- **DATA RECORDS**

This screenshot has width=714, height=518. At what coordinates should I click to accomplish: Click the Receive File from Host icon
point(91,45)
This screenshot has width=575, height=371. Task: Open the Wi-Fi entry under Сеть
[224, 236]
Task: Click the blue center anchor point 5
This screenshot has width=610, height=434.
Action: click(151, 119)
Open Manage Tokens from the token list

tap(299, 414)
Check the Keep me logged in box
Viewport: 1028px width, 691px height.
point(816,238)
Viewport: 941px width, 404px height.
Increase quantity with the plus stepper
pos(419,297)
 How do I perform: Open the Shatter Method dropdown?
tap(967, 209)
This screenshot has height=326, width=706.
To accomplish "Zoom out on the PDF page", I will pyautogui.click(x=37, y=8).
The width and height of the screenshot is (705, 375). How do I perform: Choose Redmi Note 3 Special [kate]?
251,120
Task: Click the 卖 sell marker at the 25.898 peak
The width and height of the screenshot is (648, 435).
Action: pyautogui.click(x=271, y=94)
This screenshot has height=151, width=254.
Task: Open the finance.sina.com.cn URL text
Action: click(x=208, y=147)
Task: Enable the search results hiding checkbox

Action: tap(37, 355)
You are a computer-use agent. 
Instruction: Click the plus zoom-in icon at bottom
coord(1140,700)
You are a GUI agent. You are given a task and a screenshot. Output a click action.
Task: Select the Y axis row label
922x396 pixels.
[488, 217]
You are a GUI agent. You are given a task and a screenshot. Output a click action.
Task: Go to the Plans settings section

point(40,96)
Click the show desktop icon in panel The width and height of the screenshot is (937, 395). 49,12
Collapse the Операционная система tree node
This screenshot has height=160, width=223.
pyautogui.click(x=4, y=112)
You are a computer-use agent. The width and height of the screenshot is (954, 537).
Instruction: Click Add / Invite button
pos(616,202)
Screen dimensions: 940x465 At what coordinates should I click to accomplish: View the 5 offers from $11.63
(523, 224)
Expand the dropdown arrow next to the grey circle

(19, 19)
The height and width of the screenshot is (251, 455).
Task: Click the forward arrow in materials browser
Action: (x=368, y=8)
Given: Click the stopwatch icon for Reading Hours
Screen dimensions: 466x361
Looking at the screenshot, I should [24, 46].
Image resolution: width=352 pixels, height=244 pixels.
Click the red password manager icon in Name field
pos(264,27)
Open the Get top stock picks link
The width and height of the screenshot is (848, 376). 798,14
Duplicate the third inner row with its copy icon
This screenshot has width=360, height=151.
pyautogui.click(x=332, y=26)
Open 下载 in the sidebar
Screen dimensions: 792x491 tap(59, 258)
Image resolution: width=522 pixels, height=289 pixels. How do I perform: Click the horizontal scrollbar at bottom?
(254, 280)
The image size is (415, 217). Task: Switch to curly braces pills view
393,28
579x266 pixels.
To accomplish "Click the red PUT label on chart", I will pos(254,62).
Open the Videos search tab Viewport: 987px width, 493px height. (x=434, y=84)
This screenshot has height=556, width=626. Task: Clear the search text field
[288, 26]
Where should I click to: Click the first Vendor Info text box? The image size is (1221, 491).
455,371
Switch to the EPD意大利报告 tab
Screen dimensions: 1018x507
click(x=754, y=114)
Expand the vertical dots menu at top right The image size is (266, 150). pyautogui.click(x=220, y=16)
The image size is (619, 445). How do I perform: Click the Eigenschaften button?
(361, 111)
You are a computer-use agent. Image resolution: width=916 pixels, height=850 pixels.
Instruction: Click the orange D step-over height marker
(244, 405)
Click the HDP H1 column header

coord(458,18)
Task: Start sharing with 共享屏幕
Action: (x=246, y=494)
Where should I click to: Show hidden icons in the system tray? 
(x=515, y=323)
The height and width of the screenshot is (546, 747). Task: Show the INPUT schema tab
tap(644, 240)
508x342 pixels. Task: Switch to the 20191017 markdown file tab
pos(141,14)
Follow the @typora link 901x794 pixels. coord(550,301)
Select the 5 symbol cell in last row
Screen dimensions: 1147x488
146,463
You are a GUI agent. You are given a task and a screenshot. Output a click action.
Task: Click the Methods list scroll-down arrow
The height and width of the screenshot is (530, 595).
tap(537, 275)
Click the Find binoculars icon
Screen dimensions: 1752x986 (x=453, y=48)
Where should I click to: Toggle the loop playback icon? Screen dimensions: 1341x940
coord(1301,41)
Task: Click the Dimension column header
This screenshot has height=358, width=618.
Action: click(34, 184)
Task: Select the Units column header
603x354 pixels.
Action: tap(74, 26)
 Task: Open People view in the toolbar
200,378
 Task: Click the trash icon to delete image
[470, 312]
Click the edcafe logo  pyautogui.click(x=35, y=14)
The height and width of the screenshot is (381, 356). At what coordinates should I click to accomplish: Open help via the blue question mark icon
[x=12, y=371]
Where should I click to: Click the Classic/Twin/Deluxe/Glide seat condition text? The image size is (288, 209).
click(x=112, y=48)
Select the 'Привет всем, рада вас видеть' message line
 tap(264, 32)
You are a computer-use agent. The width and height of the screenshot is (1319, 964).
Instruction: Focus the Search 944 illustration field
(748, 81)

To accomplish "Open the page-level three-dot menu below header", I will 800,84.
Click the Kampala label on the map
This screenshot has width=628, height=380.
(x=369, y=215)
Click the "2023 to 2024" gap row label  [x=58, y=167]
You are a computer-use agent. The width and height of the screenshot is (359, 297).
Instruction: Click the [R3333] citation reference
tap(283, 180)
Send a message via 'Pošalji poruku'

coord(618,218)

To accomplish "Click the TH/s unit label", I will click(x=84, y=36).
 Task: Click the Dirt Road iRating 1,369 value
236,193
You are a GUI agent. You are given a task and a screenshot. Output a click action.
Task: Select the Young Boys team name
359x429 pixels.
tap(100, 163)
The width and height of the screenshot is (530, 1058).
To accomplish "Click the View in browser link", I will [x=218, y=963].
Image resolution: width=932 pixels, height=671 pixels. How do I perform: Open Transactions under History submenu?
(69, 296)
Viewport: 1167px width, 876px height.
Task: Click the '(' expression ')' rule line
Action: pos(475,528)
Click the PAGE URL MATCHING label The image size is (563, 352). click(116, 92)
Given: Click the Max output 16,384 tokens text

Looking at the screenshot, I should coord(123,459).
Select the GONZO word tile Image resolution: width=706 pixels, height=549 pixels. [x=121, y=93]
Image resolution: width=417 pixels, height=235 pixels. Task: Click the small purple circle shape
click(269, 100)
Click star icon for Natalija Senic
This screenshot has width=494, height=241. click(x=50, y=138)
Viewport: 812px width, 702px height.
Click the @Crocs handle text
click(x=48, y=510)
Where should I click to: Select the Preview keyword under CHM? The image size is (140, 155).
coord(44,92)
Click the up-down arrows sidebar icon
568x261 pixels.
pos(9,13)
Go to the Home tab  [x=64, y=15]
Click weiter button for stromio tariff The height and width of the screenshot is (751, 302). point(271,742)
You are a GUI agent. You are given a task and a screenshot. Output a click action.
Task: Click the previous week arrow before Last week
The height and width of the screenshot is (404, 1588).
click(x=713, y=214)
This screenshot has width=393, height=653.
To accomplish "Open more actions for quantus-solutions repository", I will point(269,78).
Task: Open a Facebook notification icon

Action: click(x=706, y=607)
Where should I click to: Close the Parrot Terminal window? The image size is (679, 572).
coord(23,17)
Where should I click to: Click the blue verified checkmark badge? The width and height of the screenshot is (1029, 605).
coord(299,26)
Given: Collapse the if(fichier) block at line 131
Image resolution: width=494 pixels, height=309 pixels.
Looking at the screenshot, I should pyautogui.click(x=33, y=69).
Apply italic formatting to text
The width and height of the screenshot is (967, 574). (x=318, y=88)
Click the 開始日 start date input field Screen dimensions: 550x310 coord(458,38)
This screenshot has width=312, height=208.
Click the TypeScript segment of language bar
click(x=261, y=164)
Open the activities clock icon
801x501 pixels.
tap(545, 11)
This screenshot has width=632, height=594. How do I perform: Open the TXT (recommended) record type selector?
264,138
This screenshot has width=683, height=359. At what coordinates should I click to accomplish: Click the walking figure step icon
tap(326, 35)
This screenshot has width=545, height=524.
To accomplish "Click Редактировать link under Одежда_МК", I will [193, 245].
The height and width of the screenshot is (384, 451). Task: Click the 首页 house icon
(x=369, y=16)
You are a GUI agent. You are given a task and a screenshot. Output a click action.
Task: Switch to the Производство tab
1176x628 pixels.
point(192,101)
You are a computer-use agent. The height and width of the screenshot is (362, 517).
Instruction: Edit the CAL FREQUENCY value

- **TASK TO COMPLETE**
Of the lines above, retype only those from the line containing "Click the Find binoculars icon" through the line containing "The width and height of the screenshot is (530, 1058).", including both, exactly.

- **EXERCISE RESULT**
Click the Find binoculars icon
Screen dimensions: 1752x986 (x=453, y=48)
Where should I click to: Toggle the loop playback icon? Screen dimensions: 1341x940
coord(1301,41)
Task: Click the Dimension column header
This screenshot has height=358, width=618.
Action: click(34, 184)
Task: Select the Units column header
603x354 pixels.
Action: tap(74, 26)
 Task: Open People view in the toolbar
200,378
 Task: Click the trash icon to delete image
[470, 312]
Click the edcafe logo  pyautogui.click(x=35, y=14)
The height and width of the screenshot is (381, 356). At what coordinates should I click to accomplish: Open help via the blue question mark icon
[x=12, y=371]
Where should I click to: Click the Classic/Twin/Deluxe/Glide seat condition text? The image size is (288, 209).
click(x=112, y=48)
Select the 'Привет всем, рада вас видеть' message line
 tap(264, 32)
You are a computer-use agent. The width and height of the screenshot is (1319, 964).
Instruction: Focus the Search 944 illustration field
(748, 81)

To accomplish "Open the page-level three-dot menu below header", I will 800,84.
Click the Kampala label on the map
This screenshot has width=628, height=380.
(x=369, y=215)
Click the "2023 to 2024" gap row label  [x=58, y=167]
You are a computer-use agent. The width and height of the screenshot is (359, 297).
Instruction: Click the [R3333] citation reference
tap(283, 180)
Send a message via 'Pošalji poruku'

coord(618,218)

To accomplish "Click the TH/s unit label", I will click(x=84, y=36).
 Task: Click the Dirt Road iRating 1,369 value
236,193
You are a GUI agent. You are given a task and a screenshot. Output a click action.
Task: Select the Young Boys team name
359x429 pixels.
tap(100, 163)
The width and height of the screenshot is (530, 1058).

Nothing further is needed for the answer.